今回の記事でも具体的なデータに基づいて論理的に主張を展開されていました。まず挙げているのが、アメリカンファミリー生命保険(アフラック)による「がんに関する意識調査」(2010)のデータで、がん経験者が実際に負担した費用の平均は「100万円程度以下」が7割を占めているということ。

そしてもう一つがカーディフ生命がホームページで公表している「2013年5月アンケート調査」で、がん治療に掛かった費用の平均は126万円(入院・手術・抗がん剤・薬等の直接費用が86万円、家族の交通・宿泊費、健康食品などの間接費用が40万円)というデータです。

これらのデータから貯蓄などで100万円程度のお金がすぐに用意できればよく、がん保険は備えすぎではないかという指摘をされています。

確かにこれらのデータを参考にすると、「多くの場合」はそのとおりであるように思います。しかしながら、逆に「がん経験者の約3割は200万円程度以上(うち12%は300万円程度以上)の費用が掛かっている」というのも事実です。この割合が無視できるほど小さいものなのかどうかは人によって感覚が違うのかもしれません。
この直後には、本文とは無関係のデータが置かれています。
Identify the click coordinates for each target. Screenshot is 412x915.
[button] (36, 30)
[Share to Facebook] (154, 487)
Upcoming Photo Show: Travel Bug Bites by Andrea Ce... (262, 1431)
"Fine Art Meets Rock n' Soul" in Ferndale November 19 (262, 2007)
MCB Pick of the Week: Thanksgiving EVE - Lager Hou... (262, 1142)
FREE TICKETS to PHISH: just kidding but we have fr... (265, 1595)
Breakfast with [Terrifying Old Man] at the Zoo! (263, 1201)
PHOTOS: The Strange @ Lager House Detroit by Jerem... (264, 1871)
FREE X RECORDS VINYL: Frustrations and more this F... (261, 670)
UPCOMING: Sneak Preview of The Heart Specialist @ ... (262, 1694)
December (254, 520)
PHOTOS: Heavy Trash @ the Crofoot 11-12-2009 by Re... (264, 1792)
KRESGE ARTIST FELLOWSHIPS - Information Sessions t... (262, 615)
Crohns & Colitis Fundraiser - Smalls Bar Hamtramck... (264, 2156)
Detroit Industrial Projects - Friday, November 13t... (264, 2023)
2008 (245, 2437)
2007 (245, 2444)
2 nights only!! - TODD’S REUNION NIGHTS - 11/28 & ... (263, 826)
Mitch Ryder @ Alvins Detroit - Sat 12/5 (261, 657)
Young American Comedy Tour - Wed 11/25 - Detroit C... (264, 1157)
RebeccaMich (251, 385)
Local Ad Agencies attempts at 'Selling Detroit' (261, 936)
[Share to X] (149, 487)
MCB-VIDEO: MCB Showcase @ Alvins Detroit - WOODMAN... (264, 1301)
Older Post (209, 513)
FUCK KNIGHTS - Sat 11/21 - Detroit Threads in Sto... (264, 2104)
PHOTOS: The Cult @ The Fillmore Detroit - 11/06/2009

また一般社団法人CSRプロジェクトによる「がん患者の就労と家計に関する実態調査2010」によると、就労者の24%が癌罹患により依願退職、解雇、廃業しています。そして定期的な収入があった20歳~69歳で癌罹患により収入が減少した人の割合は67%(男性80%、女性64%)、平均年収減少率は36%だったそうです。経済的なダメージは治療等による「支出の増加」だけでなく、「収入の減少」もあるということです。

これと同じ内容をFBに投稿すると、医療関係者の方から「抗がん剤の費用を払い続けられなくて治療をやめる人もちらほらいる」というコメントを頂きました。これもまた現実です。治療法やがんの進行度合によっても治療費は大きく違ってくるでしょうから、「平均」を参考にするのも注意が必要です。